When I spoke to Livin' Lite customer service prior to writing that post they advised me to contact Challenger with the make/model and serial number of our trailer along with the dimensions of the door.

I would still like push this as being a "known issue" and see if Livin' Lite and or Challenger will step up to the plate and offer some type of warranty assistance. Would you be interested in going that route with me? I think the more people/trailers that are involved the better the odds are of them paying attention.  I am willing to coordinate the initial efforts but would require support materials from you e.g. detailed letter explaining the extent of your trailer's door problems, previous efforts to have it resolved if any, photos, etc. If you are interested drop me a private message and we can discuss this further.

Product Questions and Recommendations / Re: QS 6.0 Sofa retrofit?

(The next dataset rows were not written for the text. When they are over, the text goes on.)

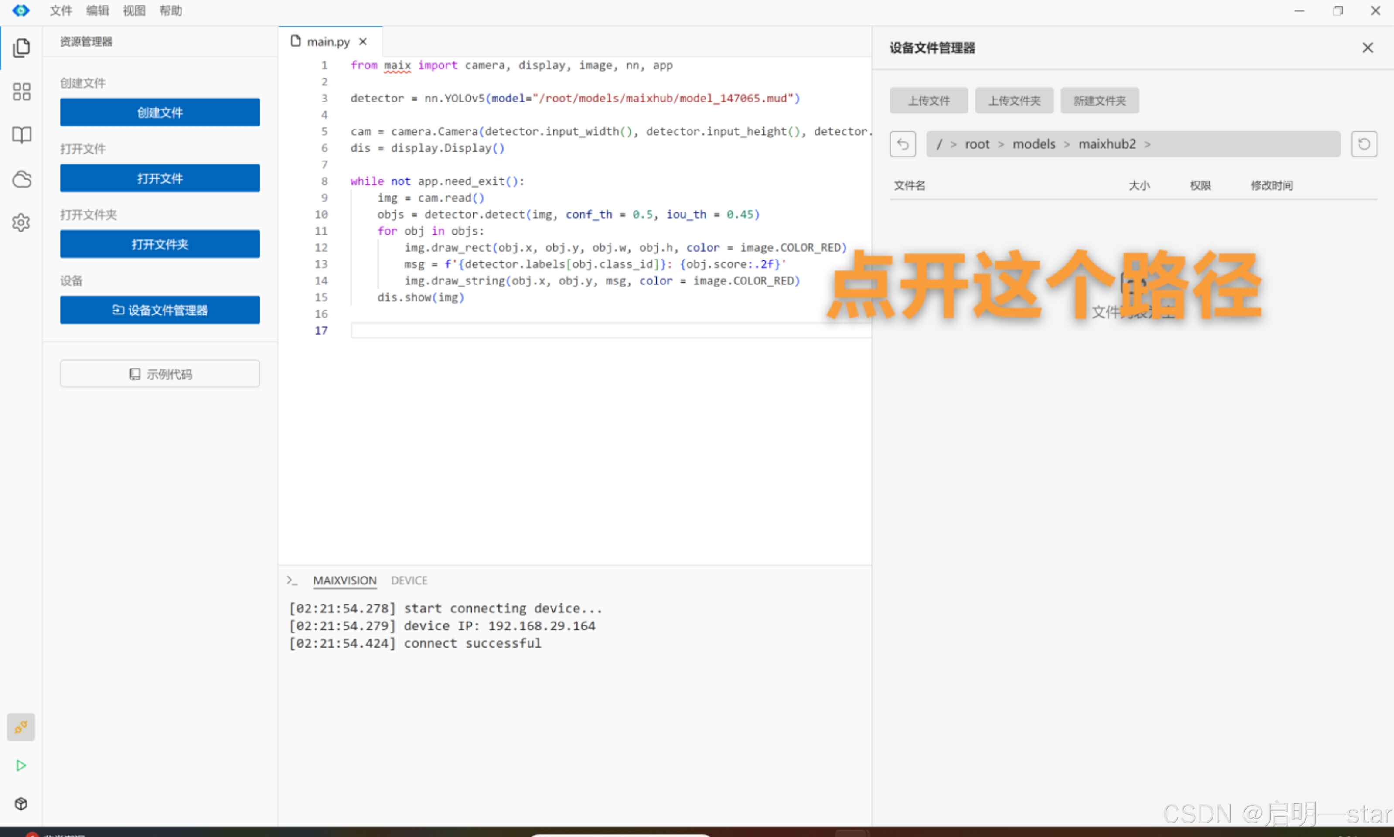Click the package cube icon
The width and height of the screenshot is (1394, 837).
[21, 804]
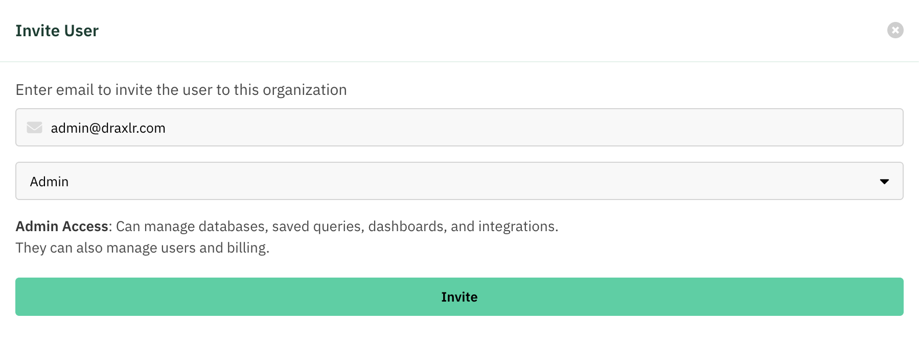919x348 pixels.
Task: Open the Admin role dropdown
Action: [x=459, y=181]
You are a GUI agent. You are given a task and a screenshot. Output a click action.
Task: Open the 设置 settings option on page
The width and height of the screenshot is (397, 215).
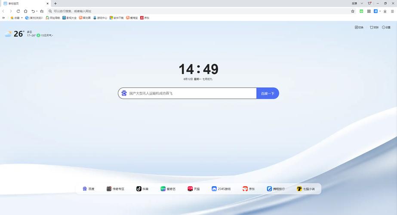(386, 28)
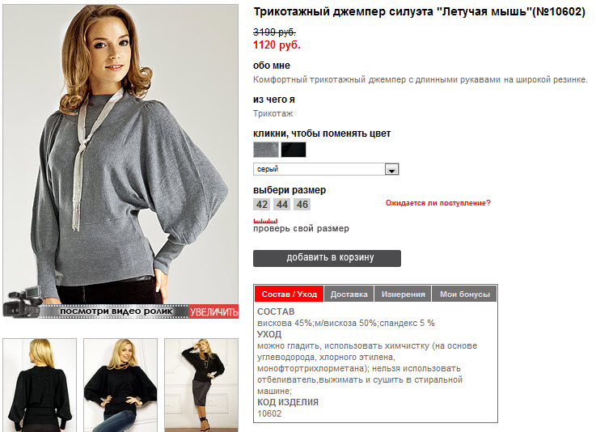Watch посмотри видео ролик banner
This screenshot has width=596, height=432.
pos(115,311)
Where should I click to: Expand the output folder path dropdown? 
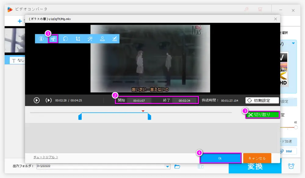click(167, 166)
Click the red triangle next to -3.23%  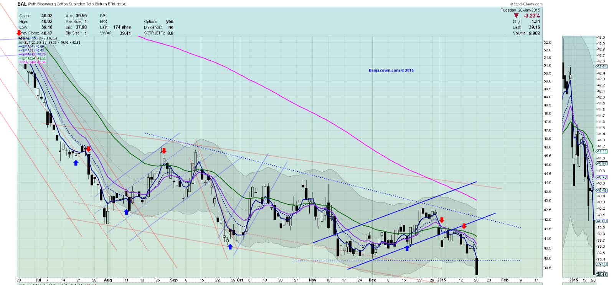pos(516,16)

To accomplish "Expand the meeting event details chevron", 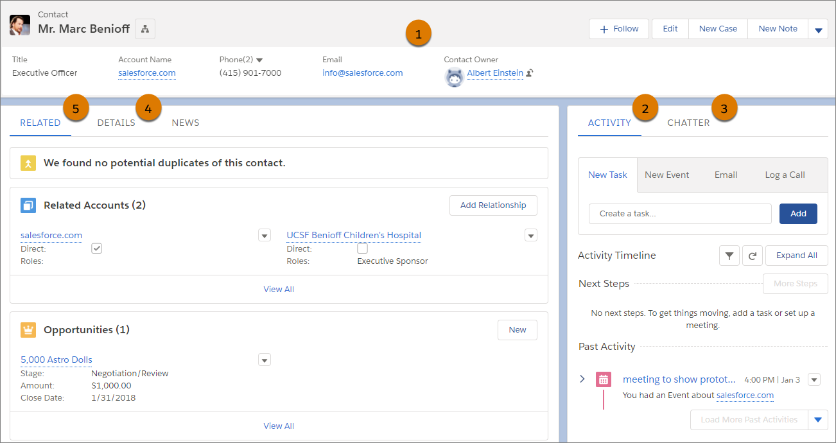I will coord(582,379).
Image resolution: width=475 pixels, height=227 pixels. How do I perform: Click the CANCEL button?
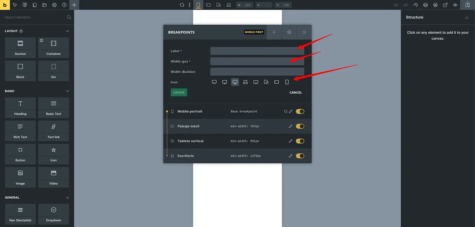(x=295, y=93)
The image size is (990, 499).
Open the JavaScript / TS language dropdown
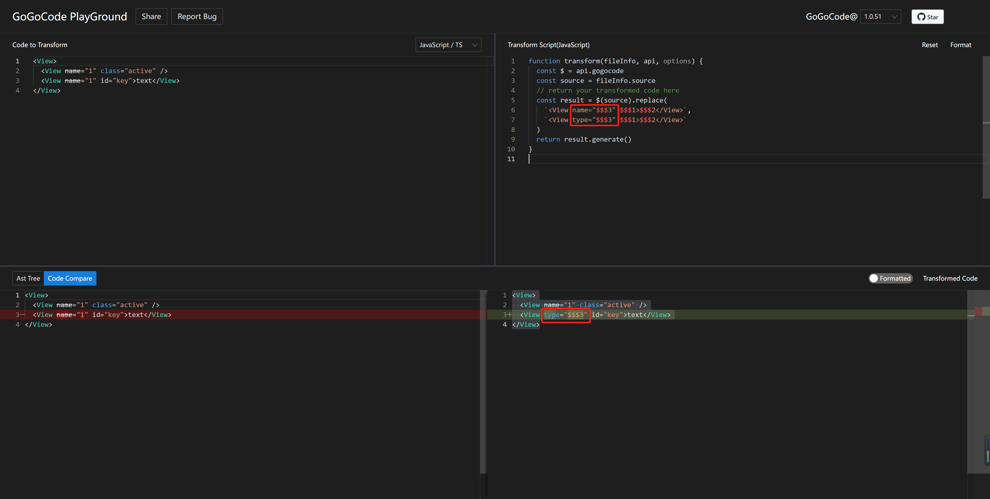[448, 45]
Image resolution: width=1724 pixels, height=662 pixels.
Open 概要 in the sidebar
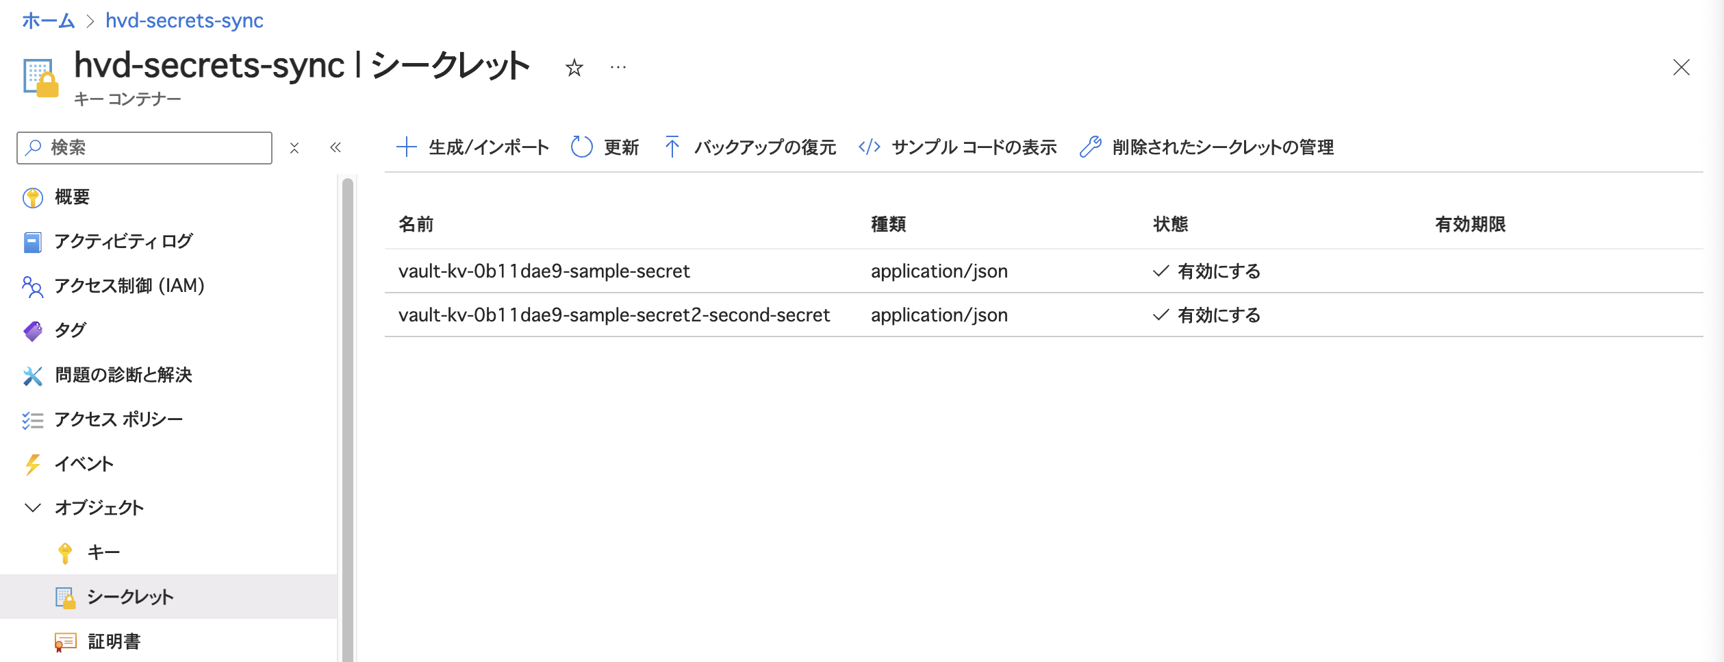pos(72,197)
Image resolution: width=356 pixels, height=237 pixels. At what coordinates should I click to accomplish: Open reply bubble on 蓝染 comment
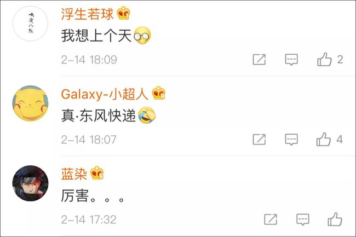click(x=303, y=219)
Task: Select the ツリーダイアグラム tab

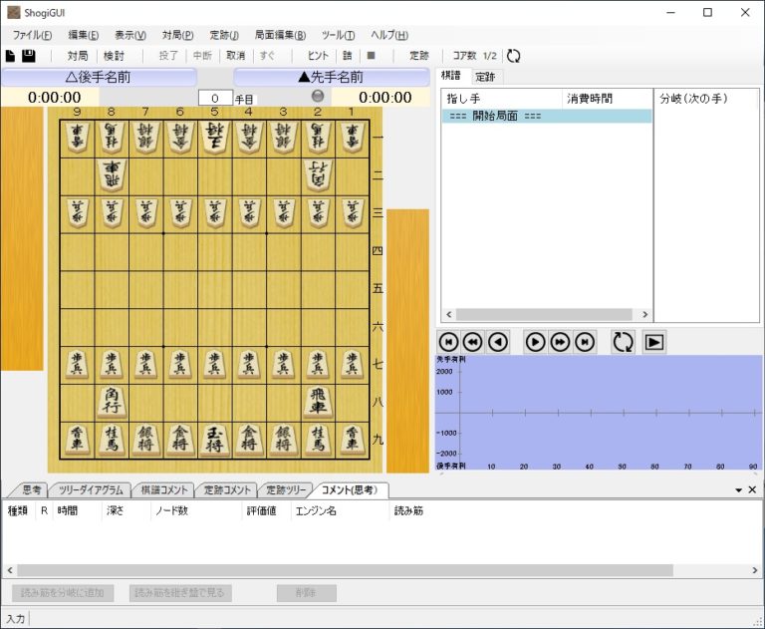Action: 91,489
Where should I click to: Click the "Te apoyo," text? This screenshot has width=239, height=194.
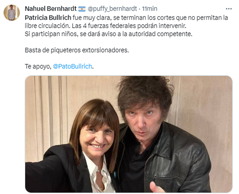(38, 66)
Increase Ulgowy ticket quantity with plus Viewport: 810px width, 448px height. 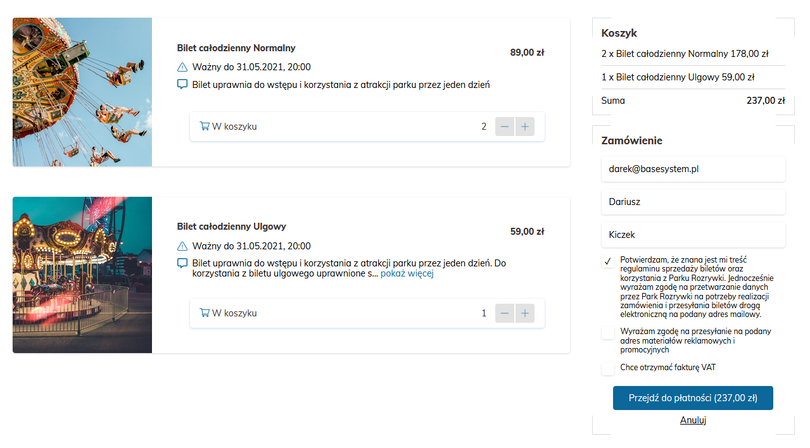pyautogui.click(x=525, y=313)
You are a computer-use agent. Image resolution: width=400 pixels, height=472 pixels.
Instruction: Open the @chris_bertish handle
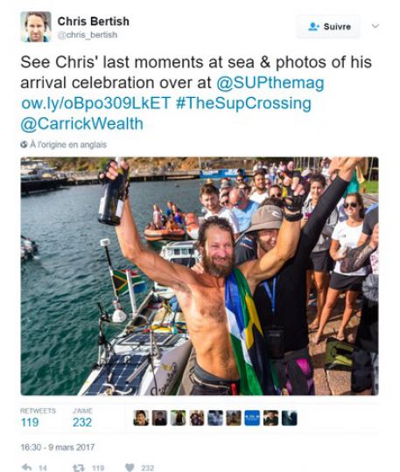click(x=88, y=35)
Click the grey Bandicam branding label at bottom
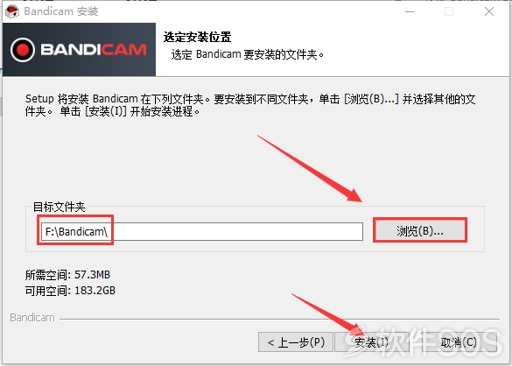Screen dimensions: 512x366 coord(32,318)
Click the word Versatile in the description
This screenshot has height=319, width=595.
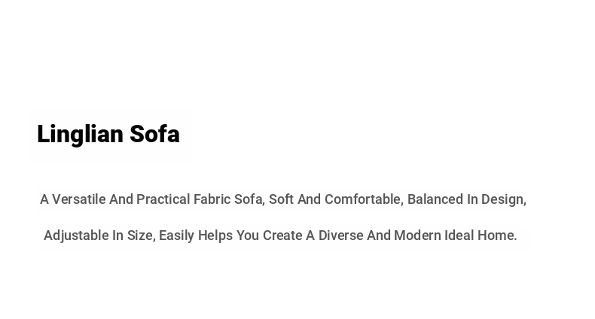click(x=79, y=199)
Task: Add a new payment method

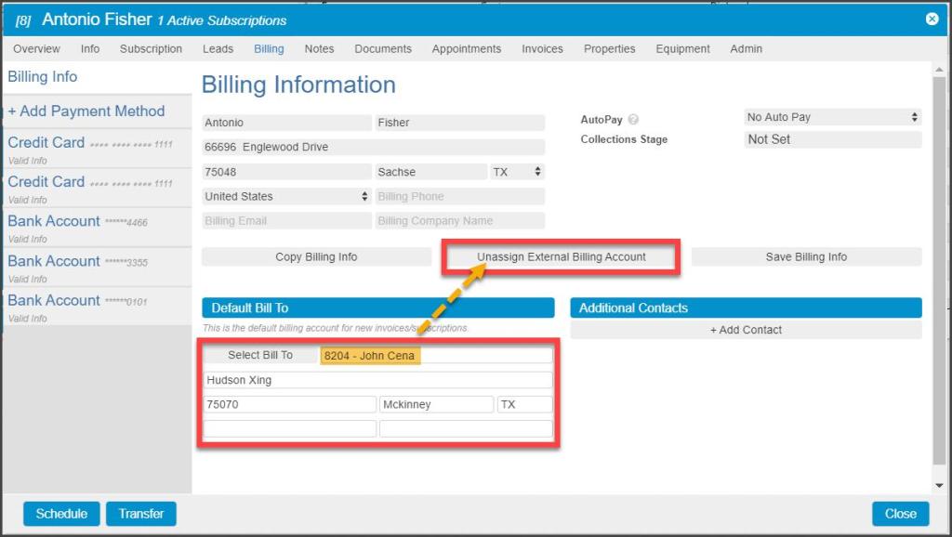Action: [x=86, y=111]
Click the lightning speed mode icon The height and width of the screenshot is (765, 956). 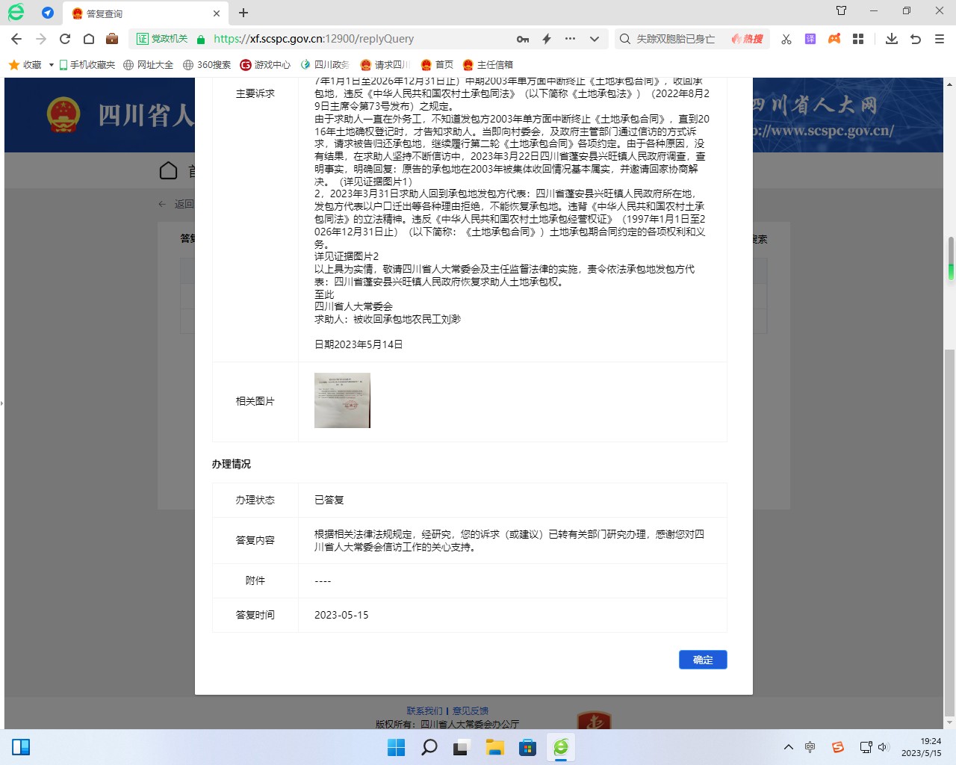click(x=547, y=39)
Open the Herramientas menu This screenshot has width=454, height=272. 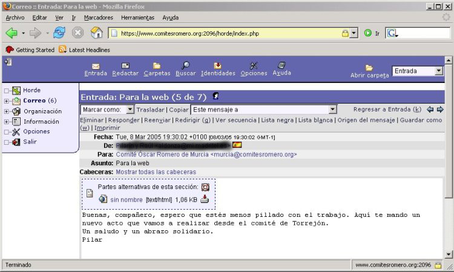coord(137,18)
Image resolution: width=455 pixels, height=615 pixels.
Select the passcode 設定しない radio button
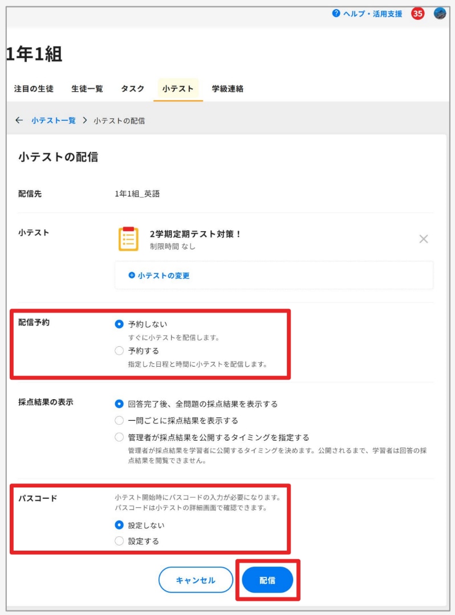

« on: June 05, 2017, 05:57:40 AM »
It sounds from the thread that you have a QS 6.0 with a dinette and want to convert it to a sofa, is that correct? We have a 2012 13QBB with the jackknife  sofa which we have taken out and are converting the trailer to the dinette. If this sofa would work for you we would sell it very reasonably, $50.00. It has all the mounting hardware, the factory original upholstery is in good condition but I would suggest it needs cleaning. Located in Connecticut.